So, while I like Driscoll’s general approach, I think he’s preaching some dangerous dogma, and I cannot support him personally on a doctrinal level. But if he can bring some souls to Christ, fantastic. As much as I also don’t like Joel Osteen on the other end of the spectrum, I won’t totally and completely argue with his approach nor dismiss it entirely out of hand if it saves some souls.

I will argue, though, with teaching things that put people on a bad path in life. And both Driscoll and Osteen are guilty on that in my opinion.


8 Responses to “The Cussin’ Preacher”

  1. 1 societyvs
    January 14, 2009 at 3:50 pm

    I got one problem with Driscoll – and its enough of a problem for me to know he needs to step down form his platform…he cannot tolerate others ‘questioning’ – him or his church. Every other question for him starts right there.

    This is a person that ostracized 2 people in his congregation because they refused to follow his personal agenda – so he removed them. What was his basis? They questioned him – and that was a ‘sinful’ thing to do. If this is so – then Driscoll needs to take a serious look at his humility and actions towards others – because he seems to be losing a semi-grip on reality. He is becoming a fuhrer.
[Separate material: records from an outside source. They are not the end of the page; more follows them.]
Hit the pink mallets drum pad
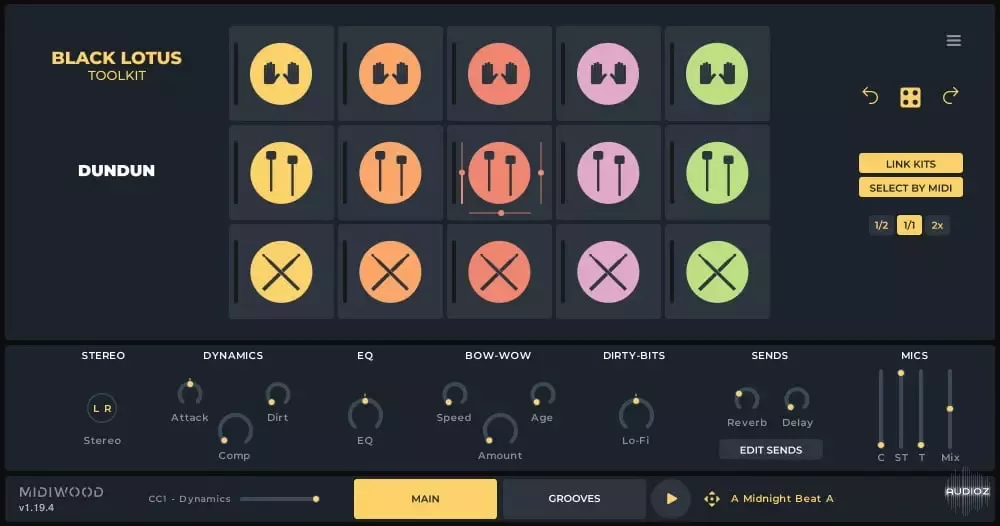Viewport: 1000px width, 526px height. pyautogui.click(x=608, y=172)
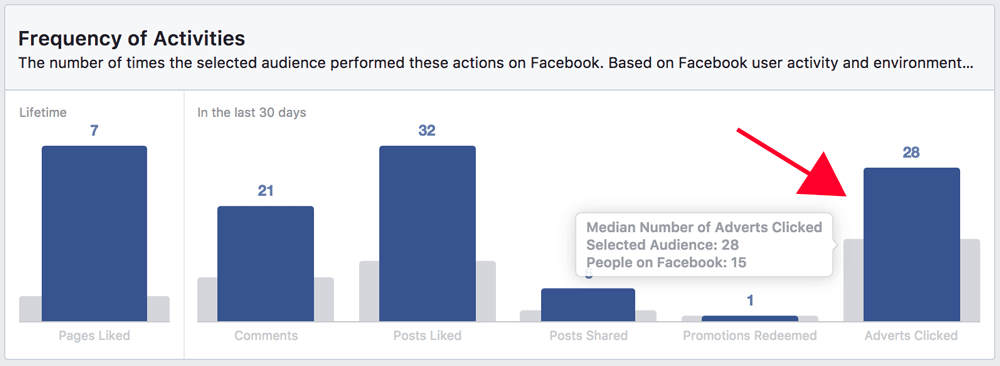
Task: Click the blue Posts Liked bar
Action: point(427,233)
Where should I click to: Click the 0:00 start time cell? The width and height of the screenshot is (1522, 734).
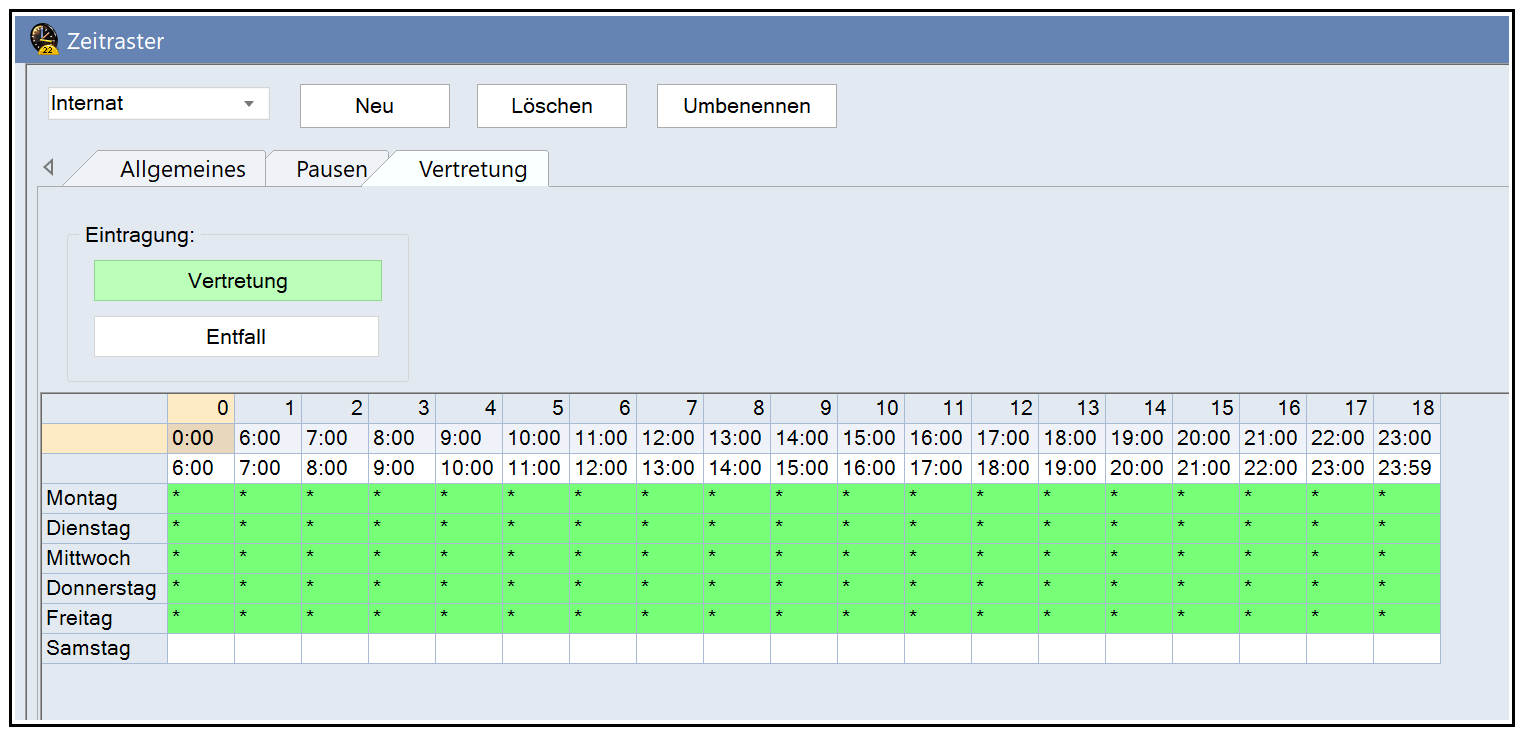(201, 438)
    Now I don’t care what he says – although I am sure I don’t like it already from his actions – but he is in need of serious atonement for his actions towards those 2 people. I am merely trying to put myself in the shoes of the people ‘shunned’ – and I feel very sorry for them. I don’t feel sorry for Driscoll – he is in the wrong on that.

    Why is it when some Christian pastor gets some acclimation – we find they treat people with some serious question marks? I go the answer. Love God – love your neighbor second – right…this puts the focus on doing right by God and not by our treatment of others – so a Pastor can pretty much get away with anything – just say ‘God told me’.

  2. 2 Deacon Blue
    January 14, 2009 at 4:31 pm

    I’m totally in agreement with you, SocietyVs, and I’m glad that you brought that up, since it was a point I failed to cover and probably should have.
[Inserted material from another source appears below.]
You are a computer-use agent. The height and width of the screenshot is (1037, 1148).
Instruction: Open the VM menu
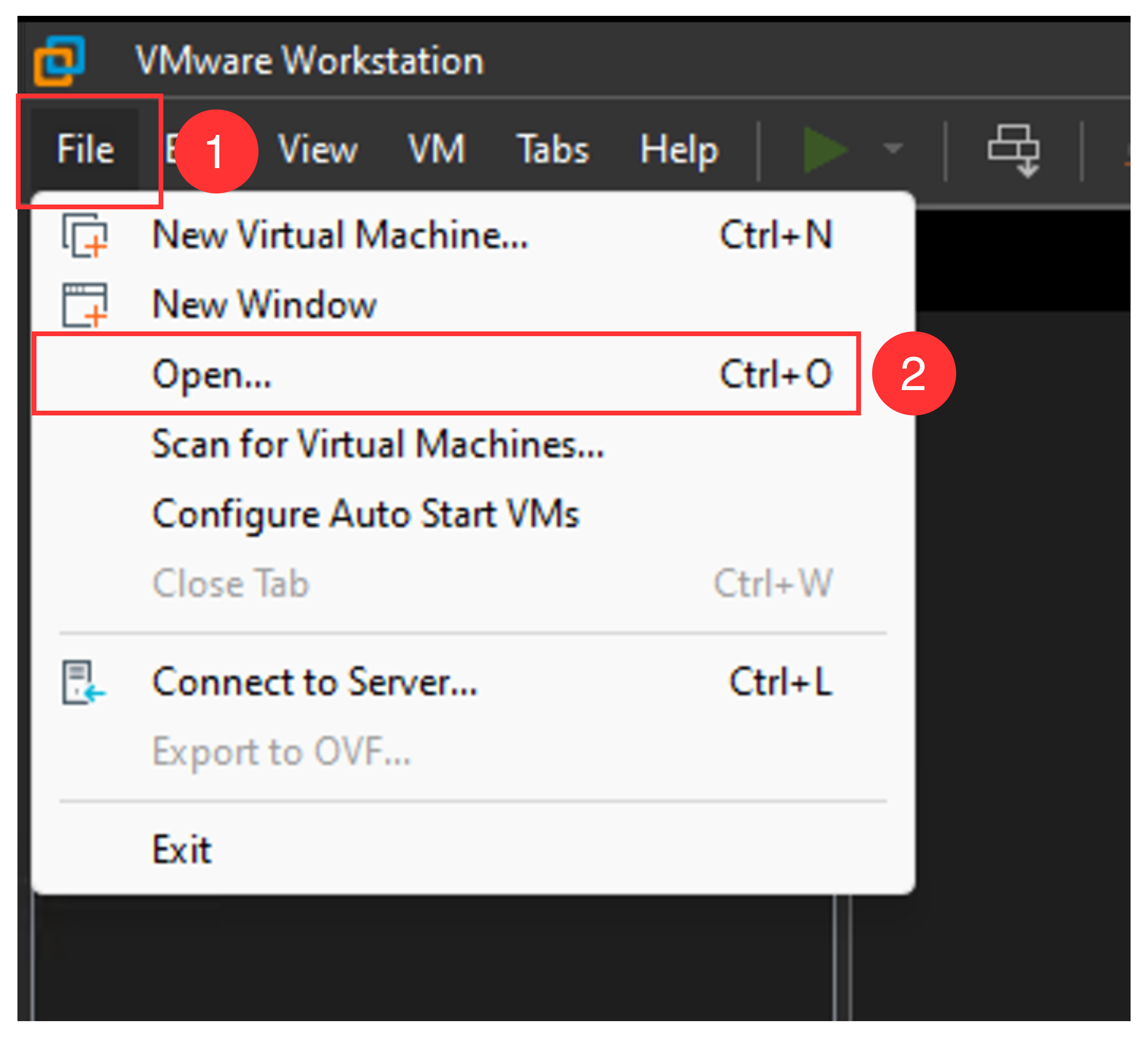tap(437, 149)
    Dealing so harshly with dissent isn’t at all right. I’ve seen it first hand in a small church my wife and I liked at first but that is almost cultish now and fiercely into the Word of Faith. In some ways, the pastor was like Driscoll…personable in many ways, charismatic, casual, liked rock music, was into coffee (no profanity though)…and he kicked out a couple people who questioned him on shaky doctrine.

    So, in no way do I lift up Driscoll as a model. I would probably put him on par in my esteem with Joel Osteen, whom I think has gone far astray, just in a very, very different fashion.

    Thanks, man, you’ve rounded out my post where I missed a spot.

  3. January 14, 2009 at 6:09 pm

    I wasn’t nearly as bothered by this dude until I got to the part in the article about Calvinism. That changed my whole outlook on his ministry.

    Teh whole think sounds like some random cult. Seriously, the Calvinism approach appeals to all the cult instinct:

    1. Your special
    2. Other people are not
    3. Only “we” understand what’s really going on
    4. Only “we” will be properly rewarded.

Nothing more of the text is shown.